▶ **WHAT TO WORK ON**: Please rewrite the data from the line that has "The image size is (750, 500)." through the line that has "point(748,445)", switching "Viewport" to "Screen size" and leaving everything else unchanged.
====== ENTRIES SHOWN
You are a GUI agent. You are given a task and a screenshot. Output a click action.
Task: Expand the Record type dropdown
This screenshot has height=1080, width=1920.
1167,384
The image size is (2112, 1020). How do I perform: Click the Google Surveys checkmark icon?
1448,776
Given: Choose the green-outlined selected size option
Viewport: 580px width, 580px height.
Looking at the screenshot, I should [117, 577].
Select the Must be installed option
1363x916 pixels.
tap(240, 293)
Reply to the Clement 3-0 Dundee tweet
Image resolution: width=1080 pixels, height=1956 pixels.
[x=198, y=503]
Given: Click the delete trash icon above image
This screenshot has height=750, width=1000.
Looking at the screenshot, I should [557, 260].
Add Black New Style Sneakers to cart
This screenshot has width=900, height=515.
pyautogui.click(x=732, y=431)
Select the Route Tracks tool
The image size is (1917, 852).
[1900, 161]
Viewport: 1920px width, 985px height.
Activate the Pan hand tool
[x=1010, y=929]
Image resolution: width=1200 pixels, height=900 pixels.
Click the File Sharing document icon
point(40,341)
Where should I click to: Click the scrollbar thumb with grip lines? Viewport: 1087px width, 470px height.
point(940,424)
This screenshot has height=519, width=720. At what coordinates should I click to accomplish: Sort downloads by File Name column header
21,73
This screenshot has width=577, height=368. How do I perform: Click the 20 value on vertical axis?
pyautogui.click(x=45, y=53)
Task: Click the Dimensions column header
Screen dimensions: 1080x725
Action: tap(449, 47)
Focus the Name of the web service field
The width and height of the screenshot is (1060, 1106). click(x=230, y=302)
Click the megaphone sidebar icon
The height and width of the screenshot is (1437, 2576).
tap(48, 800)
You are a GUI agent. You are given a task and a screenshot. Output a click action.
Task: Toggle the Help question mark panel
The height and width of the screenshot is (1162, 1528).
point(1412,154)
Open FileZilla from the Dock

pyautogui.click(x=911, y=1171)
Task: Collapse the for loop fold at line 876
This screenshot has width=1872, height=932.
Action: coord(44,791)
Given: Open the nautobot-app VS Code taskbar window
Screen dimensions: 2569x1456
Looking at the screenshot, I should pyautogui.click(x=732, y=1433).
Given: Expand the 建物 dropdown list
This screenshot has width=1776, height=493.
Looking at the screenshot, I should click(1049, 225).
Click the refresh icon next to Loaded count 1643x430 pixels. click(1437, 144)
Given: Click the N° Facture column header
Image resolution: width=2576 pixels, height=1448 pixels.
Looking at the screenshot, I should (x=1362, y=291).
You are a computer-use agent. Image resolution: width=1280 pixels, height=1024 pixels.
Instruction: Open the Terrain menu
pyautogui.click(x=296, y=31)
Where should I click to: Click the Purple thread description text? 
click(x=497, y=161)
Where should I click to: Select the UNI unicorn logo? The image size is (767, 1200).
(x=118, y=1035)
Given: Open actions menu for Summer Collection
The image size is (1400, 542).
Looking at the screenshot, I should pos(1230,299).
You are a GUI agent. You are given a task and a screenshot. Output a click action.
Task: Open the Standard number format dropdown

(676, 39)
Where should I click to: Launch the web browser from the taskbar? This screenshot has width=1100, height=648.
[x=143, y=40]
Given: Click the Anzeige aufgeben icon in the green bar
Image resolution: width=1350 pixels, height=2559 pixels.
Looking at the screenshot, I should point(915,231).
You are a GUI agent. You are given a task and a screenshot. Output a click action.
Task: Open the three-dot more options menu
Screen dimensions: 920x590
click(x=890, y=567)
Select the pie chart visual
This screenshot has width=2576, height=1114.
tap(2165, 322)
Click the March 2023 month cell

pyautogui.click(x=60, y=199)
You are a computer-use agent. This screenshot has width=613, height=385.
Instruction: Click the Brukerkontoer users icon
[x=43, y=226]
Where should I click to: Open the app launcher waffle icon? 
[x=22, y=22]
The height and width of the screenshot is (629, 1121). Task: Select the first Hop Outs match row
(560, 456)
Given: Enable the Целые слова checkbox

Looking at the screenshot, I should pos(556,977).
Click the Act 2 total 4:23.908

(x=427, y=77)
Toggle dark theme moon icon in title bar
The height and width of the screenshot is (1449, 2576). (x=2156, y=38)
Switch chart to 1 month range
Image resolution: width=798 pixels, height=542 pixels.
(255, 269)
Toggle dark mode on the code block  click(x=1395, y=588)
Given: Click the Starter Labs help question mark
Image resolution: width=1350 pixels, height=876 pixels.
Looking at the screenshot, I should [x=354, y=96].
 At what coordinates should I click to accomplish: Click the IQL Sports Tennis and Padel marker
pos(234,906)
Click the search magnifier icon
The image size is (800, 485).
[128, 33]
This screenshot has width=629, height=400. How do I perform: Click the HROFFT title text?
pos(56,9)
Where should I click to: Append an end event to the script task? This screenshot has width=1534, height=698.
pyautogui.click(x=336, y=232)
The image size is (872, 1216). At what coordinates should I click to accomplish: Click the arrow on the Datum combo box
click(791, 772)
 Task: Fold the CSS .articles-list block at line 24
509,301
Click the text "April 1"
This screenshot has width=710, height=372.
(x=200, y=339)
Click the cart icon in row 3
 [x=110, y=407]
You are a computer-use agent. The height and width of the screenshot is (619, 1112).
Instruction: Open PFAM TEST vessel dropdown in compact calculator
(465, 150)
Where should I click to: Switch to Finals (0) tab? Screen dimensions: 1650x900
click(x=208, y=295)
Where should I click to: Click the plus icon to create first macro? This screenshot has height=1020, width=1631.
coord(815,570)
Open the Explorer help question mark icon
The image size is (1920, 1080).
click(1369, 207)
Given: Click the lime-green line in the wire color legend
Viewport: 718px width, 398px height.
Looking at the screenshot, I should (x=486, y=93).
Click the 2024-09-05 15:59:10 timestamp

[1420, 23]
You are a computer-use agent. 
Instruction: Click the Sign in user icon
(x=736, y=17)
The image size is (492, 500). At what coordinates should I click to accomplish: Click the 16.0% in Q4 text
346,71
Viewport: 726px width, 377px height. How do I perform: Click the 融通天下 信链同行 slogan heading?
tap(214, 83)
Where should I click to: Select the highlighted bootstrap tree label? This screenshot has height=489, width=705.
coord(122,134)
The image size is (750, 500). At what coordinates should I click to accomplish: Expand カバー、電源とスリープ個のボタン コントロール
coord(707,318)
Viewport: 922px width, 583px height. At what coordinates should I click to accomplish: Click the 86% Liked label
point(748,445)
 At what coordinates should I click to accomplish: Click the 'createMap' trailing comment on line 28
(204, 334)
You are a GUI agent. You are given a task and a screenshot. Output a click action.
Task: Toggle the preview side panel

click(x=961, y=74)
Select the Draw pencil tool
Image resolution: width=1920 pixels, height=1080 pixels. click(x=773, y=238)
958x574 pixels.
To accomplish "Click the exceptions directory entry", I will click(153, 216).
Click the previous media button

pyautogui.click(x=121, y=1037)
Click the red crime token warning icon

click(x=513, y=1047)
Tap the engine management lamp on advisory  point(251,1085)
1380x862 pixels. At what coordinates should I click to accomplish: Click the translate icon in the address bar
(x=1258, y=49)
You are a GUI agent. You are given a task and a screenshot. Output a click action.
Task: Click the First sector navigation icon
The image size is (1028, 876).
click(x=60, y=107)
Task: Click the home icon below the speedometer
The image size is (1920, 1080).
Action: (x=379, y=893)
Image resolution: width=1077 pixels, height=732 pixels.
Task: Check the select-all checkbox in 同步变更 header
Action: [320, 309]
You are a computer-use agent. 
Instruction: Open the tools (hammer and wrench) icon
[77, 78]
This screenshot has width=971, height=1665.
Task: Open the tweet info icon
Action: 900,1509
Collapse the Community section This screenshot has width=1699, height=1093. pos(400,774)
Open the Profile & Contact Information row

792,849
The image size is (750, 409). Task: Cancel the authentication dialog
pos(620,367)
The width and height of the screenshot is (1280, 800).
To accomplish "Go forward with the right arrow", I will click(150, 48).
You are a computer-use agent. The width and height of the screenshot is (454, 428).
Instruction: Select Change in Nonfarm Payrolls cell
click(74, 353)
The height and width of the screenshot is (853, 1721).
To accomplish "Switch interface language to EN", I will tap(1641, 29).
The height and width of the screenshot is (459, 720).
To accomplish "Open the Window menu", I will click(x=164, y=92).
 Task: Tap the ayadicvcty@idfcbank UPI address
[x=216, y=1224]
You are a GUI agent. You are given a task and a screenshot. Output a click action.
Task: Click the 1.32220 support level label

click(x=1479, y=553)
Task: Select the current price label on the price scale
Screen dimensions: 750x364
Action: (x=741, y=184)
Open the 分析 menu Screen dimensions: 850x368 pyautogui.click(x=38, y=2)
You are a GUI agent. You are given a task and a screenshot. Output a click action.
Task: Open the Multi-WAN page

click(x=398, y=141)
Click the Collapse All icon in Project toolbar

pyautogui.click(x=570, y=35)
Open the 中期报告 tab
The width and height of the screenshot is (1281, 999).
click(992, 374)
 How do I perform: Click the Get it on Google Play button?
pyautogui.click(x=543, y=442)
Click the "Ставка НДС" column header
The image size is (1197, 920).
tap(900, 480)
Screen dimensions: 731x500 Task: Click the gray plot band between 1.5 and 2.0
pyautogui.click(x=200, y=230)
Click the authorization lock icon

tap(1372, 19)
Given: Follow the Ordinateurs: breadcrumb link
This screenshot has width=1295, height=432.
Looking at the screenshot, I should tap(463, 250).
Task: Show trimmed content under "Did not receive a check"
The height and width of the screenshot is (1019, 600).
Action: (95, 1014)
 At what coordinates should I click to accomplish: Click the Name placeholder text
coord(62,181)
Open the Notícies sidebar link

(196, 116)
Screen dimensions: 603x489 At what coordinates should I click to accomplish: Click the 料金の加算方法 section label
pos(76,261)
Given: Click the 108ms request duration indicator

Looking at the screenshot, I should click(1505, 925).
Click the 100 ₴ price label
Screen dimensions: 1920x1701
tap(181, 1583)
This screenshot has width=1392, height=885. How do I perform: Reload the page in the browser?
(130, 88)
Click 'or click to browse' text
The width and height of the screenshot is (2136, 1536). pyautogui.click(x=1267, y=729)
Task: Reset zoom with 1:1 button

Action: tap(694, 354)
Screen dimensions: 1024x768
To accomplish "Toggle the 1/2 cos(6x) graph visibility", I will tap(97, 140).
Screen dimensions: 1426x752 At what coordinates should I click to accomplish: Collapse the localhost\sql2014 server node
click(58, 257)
============
▶ **ANSWER TO THIS EXERCISE**:
The image size is (750, 500). At what coordinates should I click to accomplish: Expand カバー、電源とスリープ個のボタン コントロール
coord(707,318)
Screen size: 922px width, 583px height. At what coordinates should I click to accomplish: Click the 86% Liked label
point(748,445)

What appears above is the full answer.